> **PROBLEM REQUIREMENTS**
Copy out the lines of the records from the line with "Type a query" to the line with "pos(1479,42)", including both of those lines.

> **RECORDED INFORMATION**

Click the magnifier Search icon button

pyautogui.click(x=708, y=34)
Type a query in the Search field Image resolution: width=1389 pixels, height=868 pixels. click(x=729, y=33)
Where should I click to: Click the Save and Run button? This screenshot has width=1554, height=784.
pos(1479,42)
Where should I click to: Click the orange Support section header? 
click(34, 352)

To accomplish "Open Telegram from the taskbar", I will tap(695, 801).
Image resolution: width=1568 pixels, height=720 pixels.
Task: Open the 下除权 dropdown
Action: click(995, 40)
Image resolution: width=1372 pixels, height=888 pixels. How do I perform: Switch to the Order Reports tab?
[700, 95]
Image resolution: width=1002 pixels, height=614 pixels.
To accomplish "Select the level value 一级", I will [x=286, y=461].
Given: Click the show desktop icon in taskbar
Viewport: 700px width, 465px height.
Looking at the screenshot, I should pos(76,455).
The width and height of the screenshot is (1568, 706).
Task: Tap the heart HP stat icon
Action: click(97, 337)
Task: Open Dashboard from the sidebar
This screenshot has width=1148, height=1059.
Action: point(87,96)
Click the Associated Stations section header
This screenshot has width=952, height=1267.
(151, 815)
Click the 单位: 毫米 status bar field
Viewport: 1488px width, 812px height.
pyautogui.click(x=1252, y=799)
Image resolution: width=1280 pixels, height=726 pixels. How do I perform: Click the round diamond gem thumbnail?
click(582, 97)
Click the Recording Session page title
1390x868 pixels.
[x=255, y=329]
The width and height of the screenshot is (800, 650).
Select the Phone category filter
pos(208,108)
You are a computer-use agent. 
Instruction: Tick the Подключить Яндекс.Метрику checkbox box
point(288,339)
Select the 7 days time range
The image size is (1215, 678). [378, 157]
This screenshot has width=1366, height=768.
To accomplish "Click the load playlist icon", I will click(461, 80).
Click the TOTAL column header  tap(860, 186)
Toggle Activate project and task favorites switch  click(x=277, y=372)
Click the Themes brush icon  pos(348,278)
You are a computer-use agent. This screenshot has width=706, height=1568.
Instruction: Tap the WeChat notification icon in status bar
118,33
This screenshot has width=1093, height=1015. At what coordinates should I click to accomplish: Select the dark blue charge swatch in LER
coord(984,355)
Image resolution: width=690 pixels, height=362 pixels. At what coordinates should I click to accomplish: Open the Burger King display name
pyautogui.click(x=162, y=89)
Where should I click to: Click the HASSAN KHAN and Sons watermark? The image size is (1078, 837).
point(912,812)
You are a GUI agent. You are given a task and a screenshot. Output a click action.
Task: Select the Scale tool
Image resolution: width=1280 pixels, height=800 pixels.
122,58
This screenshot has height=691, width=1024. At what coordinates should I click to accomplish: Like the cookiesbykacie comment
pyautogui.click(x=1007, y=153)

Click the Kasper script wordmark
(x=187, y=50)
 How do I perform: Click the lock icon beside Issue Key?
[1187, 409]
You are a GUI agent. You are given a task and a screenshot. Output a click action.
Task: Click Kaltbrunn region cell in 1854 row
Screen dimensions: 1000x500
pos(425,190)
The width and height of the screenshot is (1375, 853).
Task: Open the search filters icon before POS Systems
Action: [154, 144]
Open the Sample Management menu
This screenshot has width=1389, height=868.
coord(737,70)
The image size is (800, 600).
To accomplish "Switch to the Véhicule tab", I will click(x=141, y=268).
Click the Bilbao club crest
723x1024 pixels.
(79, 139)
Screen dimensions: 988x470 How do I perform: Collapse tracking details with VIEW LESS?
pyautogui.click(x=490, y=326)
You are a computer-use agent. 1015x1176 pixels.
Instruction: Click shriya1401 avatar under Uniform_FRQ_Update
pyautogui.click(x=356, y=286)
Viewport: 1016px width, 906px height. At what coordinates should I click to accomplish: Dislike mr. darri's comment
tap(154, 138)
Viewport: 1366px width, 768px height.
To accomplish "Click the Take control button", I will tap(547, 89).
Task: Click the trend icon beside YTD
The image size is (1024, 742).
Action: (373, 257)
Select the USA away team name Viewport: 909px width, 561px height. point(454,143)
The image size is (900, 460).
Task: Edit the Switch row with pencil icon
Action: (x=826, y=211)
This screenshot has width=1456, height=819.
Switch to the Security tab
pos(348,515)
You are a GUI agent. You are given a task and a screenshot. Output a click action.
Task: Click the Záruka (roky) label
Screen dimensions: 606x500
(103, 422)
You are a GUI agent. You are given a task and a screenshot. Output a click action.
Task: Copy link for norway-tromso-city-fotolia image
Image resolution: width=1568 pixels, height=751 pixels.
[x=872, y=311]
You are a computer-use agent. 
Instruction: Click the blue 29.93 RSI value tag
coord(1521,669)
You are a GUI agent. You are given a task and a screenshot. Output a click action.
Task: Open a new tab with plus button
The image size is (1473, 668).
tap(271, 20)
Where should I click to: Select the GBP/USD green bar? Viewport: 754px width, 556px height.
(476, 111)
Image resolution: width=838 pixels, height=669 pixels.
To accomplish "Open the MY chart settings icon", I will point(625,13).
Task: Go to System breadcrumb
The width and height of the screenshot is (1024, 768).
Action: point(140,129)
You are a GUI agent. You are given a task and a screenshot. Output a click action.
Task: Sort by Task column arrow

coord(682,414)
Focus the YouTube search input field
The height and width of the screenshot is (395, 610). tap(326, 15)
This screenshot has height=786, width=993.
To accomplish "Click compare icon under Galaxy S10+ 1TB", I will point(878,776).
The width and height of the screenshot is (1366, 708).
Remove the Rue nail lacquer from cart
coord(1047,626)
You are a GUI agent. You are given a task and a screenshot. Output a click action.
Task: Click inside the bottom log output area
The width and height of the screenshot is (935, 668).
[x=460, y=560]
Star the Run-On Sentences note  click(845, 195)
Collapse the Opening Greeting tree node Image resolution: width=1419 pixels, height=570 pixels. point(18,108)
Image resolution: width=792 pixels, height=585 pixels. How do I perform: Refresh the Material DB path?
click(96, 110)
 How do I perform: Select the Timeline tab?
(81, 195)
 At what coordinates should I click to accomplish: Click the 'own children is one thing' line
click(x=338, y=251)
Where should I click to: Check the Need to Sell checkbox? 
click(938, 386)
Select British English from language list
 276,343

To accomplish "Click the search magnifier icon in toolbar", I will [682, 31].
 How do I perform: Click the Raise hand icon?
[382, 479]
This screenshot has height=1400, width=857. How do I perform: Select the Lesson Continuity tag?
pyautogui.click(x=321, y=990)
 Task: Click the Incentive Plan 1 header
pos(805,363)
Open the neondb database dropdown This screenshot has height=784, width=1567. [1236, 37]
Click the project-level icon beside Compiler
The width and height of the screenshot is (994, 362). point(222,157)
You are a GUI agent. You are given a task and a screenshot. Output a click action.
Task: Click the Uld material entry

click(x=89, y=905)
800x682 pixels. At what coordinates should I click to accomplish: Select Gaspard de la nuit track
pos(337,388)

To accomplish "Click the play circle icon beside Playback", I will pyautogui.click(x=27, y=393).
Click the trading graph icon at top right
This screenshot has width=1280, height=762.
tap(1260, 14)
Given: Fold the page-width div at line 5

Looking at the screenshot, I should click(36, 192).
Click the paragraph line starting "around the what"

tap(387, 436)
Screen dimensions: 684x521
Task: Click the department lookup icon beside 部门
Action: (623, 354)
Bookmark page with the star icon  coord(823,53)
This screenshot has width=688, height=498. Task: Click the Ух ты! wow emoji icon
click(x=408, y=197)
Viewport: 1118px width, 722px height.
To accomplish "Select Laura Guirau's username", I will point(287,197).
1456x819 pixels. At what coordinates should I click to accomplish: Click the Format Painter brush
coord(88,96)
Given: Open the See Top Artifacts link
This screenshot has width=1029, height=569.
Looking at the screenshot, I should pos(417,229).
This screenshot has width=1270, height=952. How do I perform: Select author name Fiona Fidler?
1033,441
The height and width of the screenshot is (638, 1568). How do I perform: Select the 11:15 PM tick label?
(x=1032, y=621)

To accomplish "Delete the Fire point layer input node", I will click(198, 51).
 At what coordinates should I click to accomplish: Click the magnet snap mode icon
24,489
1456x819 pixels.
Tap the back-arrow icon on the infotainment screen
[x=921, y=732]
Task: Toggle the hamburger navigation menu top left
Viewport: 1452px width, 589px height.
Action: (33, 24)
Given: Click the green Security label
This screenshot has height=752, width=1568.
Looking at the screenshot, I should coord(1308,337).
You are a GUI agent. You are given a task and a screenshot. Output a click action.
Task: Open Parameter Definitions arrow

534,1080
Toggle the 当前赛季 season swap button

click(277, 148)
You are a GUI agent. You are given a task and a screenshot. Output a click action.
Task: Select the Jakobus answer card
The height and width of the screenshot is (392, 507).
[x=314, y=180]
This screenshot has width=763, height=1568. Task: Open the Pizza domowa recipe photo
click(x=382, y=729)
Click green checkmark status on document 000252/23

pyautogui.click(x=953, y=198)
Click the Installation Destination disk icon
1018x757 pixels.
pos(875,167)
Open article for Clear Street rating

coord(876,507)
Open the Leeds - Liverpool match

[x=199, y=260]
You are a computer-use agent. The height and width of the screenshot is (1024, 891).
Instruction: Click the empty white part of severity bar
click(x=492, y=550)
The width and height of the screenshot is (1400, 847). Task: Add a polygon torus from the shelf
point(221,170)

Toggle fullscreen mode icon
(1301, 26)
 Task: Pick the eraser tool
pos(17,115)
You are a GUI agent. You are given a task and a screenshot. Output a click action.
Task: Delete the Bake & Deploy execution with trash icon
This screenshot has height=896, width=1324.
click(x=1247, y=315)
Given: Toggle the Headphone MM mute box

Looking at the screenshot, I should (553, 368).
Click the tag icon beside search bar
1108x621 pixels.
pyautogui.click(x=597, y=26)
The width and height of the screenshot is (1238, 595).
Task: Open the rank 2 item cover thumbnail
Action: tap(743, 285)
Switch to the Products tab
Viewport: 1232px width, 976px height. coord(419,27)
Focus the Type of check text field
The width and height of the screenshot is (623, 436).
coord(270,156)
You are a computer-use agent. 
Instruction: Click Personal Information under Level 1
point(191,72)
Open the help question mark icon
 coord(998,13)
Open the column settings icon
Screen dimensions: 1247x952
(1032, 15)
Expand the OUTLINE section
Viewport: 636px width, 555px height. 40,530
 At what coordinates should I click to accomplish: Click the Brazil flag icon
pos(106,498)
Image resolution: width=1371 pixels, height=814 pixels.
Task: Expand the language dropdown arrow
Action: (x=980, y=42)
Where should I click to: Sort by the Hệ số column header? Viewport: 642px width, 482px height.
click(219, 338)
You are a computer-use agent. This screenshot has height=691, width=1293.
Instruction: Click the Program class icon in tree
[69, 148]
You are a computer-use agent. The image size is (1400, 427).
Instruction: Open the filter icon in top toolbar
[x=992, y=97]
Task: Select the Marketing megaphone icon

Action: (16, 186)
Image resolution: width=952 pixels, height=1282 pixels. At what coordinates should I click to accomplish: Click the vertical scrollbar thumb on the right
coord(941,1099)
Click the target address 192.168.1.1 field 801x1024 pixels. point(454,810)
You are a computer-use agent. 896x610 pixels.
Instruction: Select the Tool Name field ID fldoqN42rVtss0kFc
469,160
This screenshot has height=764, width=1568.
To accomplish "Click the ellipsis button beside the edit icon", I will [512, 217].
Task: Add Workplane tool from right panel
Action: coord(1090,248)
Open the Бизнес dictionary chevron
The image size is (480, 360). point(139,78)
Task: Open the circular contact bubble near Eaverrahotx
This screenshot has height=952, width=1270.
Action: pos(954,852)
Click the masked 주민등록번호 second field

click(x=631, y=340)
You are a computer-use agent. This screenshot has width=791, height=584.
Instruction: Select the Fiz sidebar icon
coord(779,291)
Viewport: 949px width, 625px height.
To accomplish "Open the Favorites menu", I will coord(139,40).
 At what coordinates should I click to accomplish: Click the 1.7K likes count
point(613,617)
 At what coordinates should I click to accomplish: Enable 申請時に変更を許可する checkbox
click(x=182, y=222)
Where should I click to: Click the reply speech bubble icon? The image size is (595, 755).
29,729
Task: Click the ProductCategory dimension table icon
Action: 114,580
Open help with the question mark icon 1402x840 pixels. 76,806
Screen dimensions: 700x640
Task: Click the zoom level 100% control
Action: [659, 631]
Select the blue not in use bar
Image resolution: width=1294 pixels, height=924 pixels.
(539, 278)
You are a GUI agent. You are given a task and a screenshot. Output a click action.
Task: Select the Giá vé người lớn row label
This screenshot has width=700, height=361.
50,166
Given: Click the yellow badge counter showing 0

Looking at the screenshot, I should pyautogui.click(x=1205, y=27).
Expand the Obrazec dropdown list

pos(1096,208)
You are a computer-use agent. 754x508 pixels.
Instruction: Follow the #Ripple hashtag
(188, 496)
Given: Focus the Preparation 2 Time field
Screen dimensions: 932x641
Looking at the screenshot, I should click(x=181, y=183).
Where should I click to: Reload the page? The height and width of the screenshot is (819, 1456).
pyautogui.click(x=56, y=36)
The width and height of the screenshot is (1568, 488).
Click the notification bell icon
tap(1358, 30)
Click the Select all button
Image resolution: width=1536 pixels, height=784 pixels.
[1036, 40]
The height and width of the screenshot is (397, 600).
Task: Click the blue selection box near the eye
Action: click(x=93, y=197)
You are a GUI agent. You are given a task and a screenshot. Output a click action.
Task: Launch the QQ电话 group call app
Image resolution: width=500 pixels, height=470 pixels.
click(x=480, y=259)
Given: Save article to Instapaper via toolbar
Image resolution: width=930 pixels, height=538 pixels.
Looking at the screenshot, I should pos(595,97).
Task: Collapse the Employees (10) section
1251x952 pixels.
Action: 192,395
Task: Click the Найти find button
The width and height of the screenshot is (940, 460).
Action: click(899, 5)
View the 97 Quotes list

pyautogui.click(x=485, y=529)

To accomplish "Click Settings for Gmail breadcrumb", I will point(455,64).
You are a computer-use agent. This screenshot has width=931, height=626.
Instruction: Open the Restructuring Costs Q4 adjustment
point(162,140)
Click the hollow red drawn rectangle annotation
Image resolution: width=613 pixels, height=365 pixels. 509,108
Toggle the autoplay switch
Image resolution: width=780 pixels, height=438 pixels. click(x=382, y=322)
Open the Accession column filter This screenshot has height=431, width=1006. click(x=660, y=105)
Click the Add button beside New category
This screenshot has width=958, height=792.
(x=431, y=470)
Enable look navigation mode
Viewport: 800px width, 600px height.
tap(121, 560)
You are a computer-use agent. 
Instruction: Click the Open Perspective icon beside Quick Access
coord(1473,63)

> **COMPLETE RESPONSE**
Type a query in the Search field Image resolution: width=1389 pixels, height=868 pixels. click(x=729, y=33)
Where should I click to: Click the Save and Run button? This screenshot has width=1554, height=784.
pos(1479,42)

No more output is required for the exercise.